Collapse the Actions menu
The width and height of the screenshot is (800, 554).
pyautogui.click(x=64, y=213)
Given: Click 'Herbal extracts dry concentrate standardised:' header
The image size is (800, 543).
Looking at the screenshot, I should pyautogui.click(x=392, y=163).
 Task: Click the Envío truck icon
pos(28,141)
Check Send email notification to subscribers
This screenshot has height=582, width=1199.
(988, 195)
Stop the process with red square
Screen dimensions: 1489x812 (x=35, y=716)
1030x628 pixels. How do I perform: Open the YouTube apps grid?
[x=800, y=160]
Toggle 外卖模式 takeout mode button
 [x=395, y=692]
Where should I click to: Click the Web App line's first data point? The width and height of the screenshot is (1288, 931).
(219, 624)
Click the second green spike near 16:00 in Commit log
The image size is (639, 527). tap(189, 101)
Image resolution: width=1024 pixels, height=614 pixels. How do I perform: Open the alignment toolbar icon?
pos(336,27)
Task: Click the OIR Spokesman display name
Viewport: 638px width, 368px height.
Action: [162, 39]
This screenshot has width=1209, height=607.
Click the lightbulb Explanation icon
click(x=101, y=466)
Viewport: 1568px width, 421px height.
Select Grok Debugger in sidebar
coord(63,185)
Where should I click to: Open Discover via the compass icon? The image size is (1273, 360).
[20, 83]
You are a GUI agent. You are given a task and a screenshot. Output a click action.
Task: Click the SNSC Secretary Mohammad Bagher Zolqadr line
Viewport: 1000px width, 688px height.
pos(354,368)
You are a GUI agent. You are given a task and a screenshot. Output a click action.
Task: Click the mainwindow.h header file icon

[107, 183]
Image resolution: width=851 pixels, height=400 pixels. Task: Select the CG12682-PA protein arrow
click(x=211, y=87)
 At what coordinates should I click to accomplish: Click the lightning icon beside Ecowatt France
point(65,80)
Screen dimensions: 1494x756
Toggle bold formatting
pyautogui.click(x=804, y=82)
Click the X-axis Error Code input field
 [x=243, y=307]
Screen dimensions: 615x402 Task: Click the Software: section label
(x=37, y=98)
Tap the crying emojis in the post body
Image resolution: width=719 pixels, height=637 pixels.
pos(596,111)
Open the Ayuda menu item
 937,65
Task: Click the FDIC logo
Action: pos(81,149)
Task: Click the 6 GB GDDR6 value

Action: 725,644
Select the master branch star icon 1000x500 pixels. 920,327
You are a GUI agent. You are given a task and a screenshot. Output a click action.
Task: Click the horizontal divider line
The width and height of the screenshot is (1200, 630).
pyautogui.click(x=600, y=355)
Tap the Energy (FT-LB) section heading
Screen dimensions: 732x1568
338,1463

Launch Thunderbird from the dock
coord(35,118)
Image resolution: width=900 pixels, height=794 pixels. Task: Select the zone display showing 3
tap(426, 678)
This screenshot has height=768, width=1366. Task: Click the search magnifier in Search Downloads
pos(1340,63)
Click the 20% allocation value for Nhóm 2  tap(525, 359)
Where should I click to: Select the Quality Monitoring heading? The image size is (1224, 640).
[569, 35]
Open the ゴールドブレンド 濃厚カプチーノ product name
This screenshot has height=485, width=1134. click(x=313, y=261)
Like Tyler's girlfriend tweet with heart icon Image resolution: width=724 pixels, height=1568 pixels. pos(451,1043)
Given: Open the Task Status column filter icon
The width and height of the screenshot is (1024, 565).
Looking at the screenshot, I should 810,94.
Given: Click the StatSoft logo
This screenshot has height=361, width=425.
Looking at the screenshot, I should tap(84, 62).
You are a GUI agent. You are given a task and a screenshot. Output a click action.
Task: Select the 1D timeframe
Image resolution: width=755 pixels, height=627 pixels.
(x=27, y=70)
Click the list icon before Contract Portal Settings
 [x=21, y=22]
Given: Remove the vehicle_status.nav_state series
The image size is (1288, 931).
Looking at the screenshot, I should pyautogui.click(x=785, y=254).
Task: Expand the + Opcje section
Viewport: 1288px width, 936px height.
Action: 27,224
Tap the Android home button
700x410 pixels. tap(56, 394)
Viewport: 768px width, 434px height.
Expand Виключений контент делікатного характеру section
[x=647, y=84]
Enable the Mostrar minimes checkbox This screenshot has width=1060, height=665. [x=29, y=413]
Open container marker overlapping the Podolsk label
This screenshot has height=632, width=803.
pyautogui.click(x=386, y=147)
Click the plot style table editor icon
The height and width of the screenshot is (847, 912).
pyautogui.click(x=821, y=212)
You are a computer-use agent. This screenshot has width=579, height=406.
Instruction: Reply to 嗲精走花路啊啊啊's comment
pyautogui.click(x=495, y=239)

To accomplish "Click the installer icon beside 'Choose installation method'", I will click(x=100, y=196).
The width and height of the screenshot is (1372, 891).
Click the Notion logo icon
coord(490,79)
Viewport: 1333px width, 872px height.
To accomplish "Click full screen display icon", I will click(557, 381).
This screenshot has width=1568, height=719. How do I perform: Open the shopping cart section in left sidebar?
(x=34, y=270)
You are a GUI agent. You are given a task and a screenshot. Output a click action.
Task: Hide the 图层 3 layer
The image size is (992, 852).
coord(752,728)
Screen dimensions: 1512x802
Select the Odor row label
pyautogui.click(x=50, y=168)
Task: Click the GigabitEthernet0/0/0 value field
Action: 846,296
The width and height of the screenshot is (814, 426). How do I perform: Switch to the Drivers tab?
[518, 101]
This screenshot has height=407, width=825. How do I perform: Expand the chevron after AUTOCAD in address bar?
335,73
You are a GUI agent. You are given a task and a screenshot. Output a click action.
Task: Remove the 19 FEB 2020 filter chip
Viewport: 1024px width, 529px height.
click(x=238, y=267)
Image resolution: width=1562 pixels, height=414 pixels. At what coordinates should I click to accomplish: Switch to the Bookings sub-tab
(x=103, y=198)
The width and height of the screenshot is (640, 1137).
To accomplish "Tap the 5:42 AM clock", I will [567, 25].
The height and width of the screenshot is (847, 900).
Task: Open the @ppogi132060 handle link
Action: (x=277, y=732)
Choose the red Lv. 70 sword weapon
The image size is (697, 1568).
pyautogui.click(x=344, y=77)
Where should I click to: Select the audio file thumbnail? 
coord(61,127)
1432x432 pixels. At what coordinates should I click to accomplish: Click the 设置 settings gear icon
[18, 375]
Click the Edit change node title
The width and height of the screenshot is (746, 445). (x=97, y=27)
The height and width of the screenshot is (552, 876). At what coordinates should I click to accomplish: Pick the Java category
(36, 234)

======

* [The task] Exact reproduction of the listing above is required.

* [Task answer]
Collapse the Actions menu
The width and height of the screenshot is (800, 554).
pyautogui.click(x=64, y=213)
Given: Click 'Herbal extracts dry concentrate standardised:' header
The image size is (800, 543).
Looking at the screenshot, I should pyautogui.click(x=392, y=163).
 Task: Click the Envío truck icon
pos(28,141)
Check Send email notification to subscribers
This screenshot has height=582, width=1199.
(988, 195)
Stop the process with red square
Screen dimensions: 1489x812 (x=35, y=716)
1030x628 pixels. How do I perform: Open the YouTube apps grid?
[x=800, y=160]
Toggle 外卖模式 takeout mode button
 [x=395, y=692]
Where should I click to: Click the Web App line's first data point? The width and height of the screenshot is (1288, 931).
(219, 624)
Click the second green spike near 16:00 in Commit log
The image size is (639, 527). tap(189, 101)
Image resolution: width=1024 pixels, height=614 pixels. How do I perform: Open the alignment toolbar icon?
pos(336,27)
Task: Click the OIR Spokesman display name
Viewport: 638px width, 368px height.
Action: [162, 39]
This screenshot has width=1209, height=607.
Click the lightbulb Explanation icon
click(x=101, y=466)
Viewport: 1568px width, 421px height.
Select Grok Debugger in sidebar
coord(63,185)
Where should I click to: Open Discover via the compass icon? The image size is (1273, 360).
[20, 83]
You are a GUI agent. You are given a task and a screenshot. Output a click action.
Task: Click the SNSC Secretary Mohammad Bagher Zolqadr line
Viewport: 1000px width, 688px height.
pos(354,368)
You are a GUI agent. You are given a task and a screenshot. Output a click action.
Task: Click the mainwindow.h header file icon

[107, 183]
Image resolution: width=851 pixels, height=400 pixels. Task: Select the CG12682-PA protein arrow
click(x=211, y=87)
 At what coordinates should I click to accomplish: Click the lightning icon beside Ecowatt France
point(65,80)
Screen dimensions: 1494x756
Toggle bold formatting
pyautogui.click(x=804, y=82)
Click the X-axis Error Code input field
 [x=243, y=307]
Screen dimensions: 615x402 Task: Click the Software: section label
(x=37, y=98)
Tap the crying emojis in the post body
Image resolution: width=719 pixels, height=637 pixels.
pos(596,111)
Open the Ayuda menu item
 937,65
Task: Click the FDIC logo
Action: pos(81,149)
Task: Click the 6 GB GDDR6 value

Action: 725,644
Select the master branch star icon 1000x500 pixels. 920,327
You are a GUI agent. You are given a task and a screenshot. Output a click action.
Task: Click the horizontal divider line
The width and height of the screenshot is (1200, 630).
pyautogui.click(x=600, y=355)
Tap the Energy (FT-LB) section heading
Screen dimensions: 732x1568
338,1463

Launch Thunderbird from the dock
coord(35,118)
Image resolution: width=900 pixels, height=794 pixels. Task: Select the zone display showing 3
tap(426, 678)
This screenshot has height=768, width=1366. Task: Click the search magnifier in Search Downloads
pos(1340,63)
Click the 20% allocation value for Nhóm 2  tap(525, 359)
Where should I click to: Select the Quality Monitoring heading? The image size is (1224, 640).
[569, 35]
Open the ゴールドブレンド 濃厚カプチーノ product name
This screenshot has height=485, width=1134. click(x=313, y=261)
Like Tyler's girlfriend tweet with heart icon Image resolution: width=724 pixels, height=1568 pixels. pos(451,1043)
Given: Open the Task Status column filter icon
The width and height of the screenshot is (1024, 565).
Looking at the screenshot, I should 810,94.
Given: Click the StatSoft logo
This screenshot has height=361, width=425.
Looking at the screenshot, I should tap(84, 62).
You are a GUI agent. You are given a task and a screenshot. Output a click action.
Task: Select the 1D timeframe
Image resolution: width=755 pixels, height=627 pixels.
(x=27, y=70)
Click the list icon before Contract Portal Settings
 [x=21, y=22]
Given: Remove the vehicle_status.nav_state series
The image size is (1288, 931).
Looking at the screenshot, I should pyautogui.click(x=785, y=254).
Task: Expand the + Opcje section
Viewport: 1288px width, 936px height.
Action: 27,224
Tap the Android home button
700x410 pixels. tap(56, 394)
Viewport: 768px width, 434px height.
Expand Виключений контент делікатного характеру section
[x=647, y=84]
Enable the Mostrar minimes checkbox This screenshot has width=1060, height=665. [x=29, y=413]
Open container marker overlapping the Podolsk label
This screenshot has height=632, width=803.
pyautogui.click(x=386, y=147)
Click the plot style table editor icon
The height and width of the screenshot is (847, 912).
pyautogui.click(x=821, y=212)
You are a computer-use agent. This screenshot has width=579, height=406.
Instruction: Reply to 嗲精走花路啊啊啊's comment
pyautogui.click(x=495, y=239)

To accomplish "Click the installer icon beside 'Choose installation method'", I will click(x=100, y=196).
The width and height of the screenshot is (1372, 891).
Click the Notion logo icon
coord(490,79)
Viewport: 1333px width, 872px height.
To accomplish "Click full screen display icon", I will click(557, 381).
This screenshot has width=1568, height=719. How do I perform: Open the shopping cart section in left sidebar?
(x=34, y=270)
You are a GUI agent. You are given a task and a screenshot. Output a click action.
Task: Hide the 图层 3 layer
The image size is (992, 852).
coord(752,728)
Screen dimensions: 1512x802
Select the Odor row label
pyautogui.click(x=50, y=168)
Task: Click the GigabitEthernet0/0/0 value field
Action: 846,296
The width and height of the screenshot is (814, 426). How do I perform: Switch to the Drivers tab?
[518, 101]
This screenshot has height=407, width=825. How do I perform: Expand the chevron after AUTOCAD in address bar?
335,73
You are a GUI agent. You are given a task and a screenshot. Output a click action.
Task: Remove the 19 FEB 2020 filter chip
Viewport: 1024px width, 529px height.
click(x=238, y=267)
Image resolution: width=1562 pixels, height=414 pixels. At what coordinates should I click to accomplish: Switch to the Bookings sub-tab
(x=103, y=198)
The width and height of the screenshot is (640, 1137).
To accomplish "Tap the 5:42 AM clock", I will [567, 25].
The height and width of the screenshot is (847, 900).
Task: Open the @ppogi132060 handle link
Action: (x=277, y=732)
Choose the red Lv. 70 sword weapon
The image size is (697, 1568).
pyautogui.click(x=344, y=77)
Where should I click to: Select the audio file thumbnail? 
coord(61,127)
1432x432 pixels. At what coordinates should I click to accomplish: Click the 设置 settings gear icon
[18, 375]
Click the Edit change node title
The width and height of the screenshot is (746, 445). (x=97, y=27)
The height and width of the screenshot is (552, 876). At what coordinates should I click to accomplish: Pick the Java category
(36, 234)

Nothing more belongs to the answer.